▸ Written request a
In the forum thread below, how long does sinnister say the original poster has been dating the woman?

▸ Selected passage
Your gf does sound like she has some issues but I will ask this, only because I know a guy like this that I've recently had a similar conversation with. You say you have a lot of female friends, so have you taken an objective look at your boundaries with all of these female friends? The person I spoke to was having a hard time keeping his relationships because he had terrible boundaries with his female friends. Even his female friends told him it was going to be a problem, but he just doesn't want to hear it. Granted in his case it was an issue with all of his dates, not just one, so that's another question to ask yourself. Is she the only one you've had this issue with?

And you don't want to tell her about the concert just so she will go? You're worried about her seeing dudes on stage? And she's the one that's immature? Really? If you're not happy with her just end it.


----------



## Cooper (Apr 18, 2008)

I think the surprise concert was a nice gesture but making it an overnight trip without telling her is a bit presumptuous. Ever consider she may not want to spend the night with you? Or she already has plans for the next day? Or what about a change of clothes?

Anyway...it sounds like the relationship is coming to an end, she sounds immature and insecure and it will drive you nuts trying to make her happy, and you will probably never make her happy.

I say maybe take her to the concert but cancel the hotel...or break up with her and sell the tickets. Or just give her the tickets and tell her to take a friend.


----------



## sinnister (Dec 5, 2010)

OP I think it's kind of weird to buy a hotel getaway for a woman you're having problems with that you've only been dating for 6 months.


----------



## turnera (Jan 22, 2010)

Cooper said:


> I think the surprise concert was a nice gesture but making it an overnight trip without telling her is a bit presumptuous. Ever consider she may not want to spend the night with you? Or she already has plans for the next day? Or what about a change of clothes?
> 
> Anyway...it sounds like the relationship is coming to an end, she sounds immature and insecure and it will drive you nuts trying to make her happy, and you will probably never make her happy.
> 
> I say maybe take her to the concert but cancel the hotel...or break up with her and sell the tickets. Or just give her the tickets and tell her to take a friend.

▸ Written request b
Reproduce the listing from its first line through the line that contains "Click the phrase", including both ends.

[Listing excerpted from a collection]
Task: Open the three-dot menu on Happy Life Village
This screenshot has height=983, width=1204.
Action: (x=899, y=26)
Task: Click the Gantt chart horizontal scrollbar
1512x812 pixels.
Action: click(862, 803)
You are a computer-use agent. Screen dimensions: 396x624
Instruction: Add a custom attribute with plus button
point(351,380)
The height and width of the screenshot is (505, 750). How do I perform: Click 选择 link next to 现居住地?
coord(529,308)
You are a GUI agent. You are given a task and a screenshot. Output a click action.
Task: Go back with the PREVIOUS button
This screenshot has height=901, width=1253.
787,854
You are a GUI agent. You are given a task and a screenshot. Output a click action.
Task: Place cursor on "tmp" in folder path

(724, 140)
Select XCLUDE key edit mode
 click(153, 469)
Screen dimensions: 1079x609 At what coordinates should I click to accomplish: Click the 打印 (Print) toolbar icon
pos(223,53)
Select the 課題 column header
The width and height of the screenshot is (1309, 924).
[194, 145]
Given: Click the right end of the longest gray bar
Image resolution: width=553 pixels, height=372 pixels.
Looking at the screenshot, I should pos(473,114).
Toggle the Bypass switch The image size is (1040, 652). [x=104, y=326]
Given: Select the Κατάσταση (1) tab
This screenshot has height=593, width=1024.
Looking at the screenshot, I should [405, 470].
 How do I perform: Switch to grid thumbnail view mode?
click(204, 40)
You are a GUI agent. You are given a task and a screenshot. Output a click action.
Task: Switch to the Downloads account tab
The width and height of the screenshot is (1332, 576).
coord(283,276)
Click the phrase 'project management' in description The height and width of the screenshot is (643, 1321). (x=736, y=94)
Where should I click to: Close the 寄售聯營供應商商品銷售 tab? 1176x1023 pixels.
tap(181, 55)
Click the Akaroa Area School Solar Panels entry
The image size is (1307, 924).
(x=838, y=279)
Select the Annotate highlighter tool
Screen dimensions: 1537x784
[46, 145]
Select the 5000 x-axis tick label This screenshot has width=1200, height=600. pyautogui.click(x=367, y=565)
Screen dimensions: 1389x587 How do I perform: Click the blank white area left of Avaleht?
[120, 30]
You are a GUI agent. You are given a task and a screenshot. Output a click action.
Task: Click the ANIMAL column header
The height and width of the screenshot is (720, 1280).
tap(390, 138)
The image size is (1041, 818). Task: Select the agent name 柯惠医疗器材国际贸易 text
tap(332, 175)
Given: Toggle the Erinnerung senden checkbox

▸ Result a
Six months.

▸ Result b
Task: Open the three-dot menu on Happy Life Village
This screenshot has height=983, width=1204.
Action: (x=899, y=26)
Task: Click the Gantt chart horizontal scrollbar
1512x812 pixels.
Action: click(862, 803)
You are a computer-use agent. Screen dimensions: 396x624
Instruction: Add a custom attribute with plus button
point(351,380)
The height and width of the screenshot is (505, 750). How do I perform: Click 选择 link next to 现居住地?
coord(529,308)
You are a GUI agent. You are given a task and a screenshot. Output a click action.
Task: Go back with the PREVIOUS button
This screenshot has height=901, width=1253.
787,854
You are a GUI agent. You are given a task and a screenshot. Output a click action.
Task: Place cursor on "tmp" in folder path

(724, 140)
Select XCLUDE key edit mode
 click(153, 469)
Screen dimensions: 1079x609 At what coordinates should I click to accomplish: Click the 打印 (Print) toolbar icon
pos(223,53)
Select the 課題 column header
The width and height of the screenshot is (1309, 924).
[194, 145]
Given: Click the right end of the longest gray bar
Image resolution: width=553 pixels, height=372 pixels.
Looking at the screenshot, I should pos(473,114).
Toggle the Bypass switch The image size is (1040, 652). [x=104, y=326]
Given: Select the Κατάσταση (1) tab
This screenshot has height=593, width=1024.
Looking at the screenshot, I should [405, 470].
 How do I perform: Switch to grid thumbnail view mode?
click(204, 40)
You are a GUI agent. You are given a task and a screenshot. Output a click action.
Task: Switch to the Downloads account tab
The width and height of the screenshot is (1332, 576).
coord(283,276)
Click the phrase 'project management' in description The height and width of the screenshot is (643, 1321). (x=736, y=94)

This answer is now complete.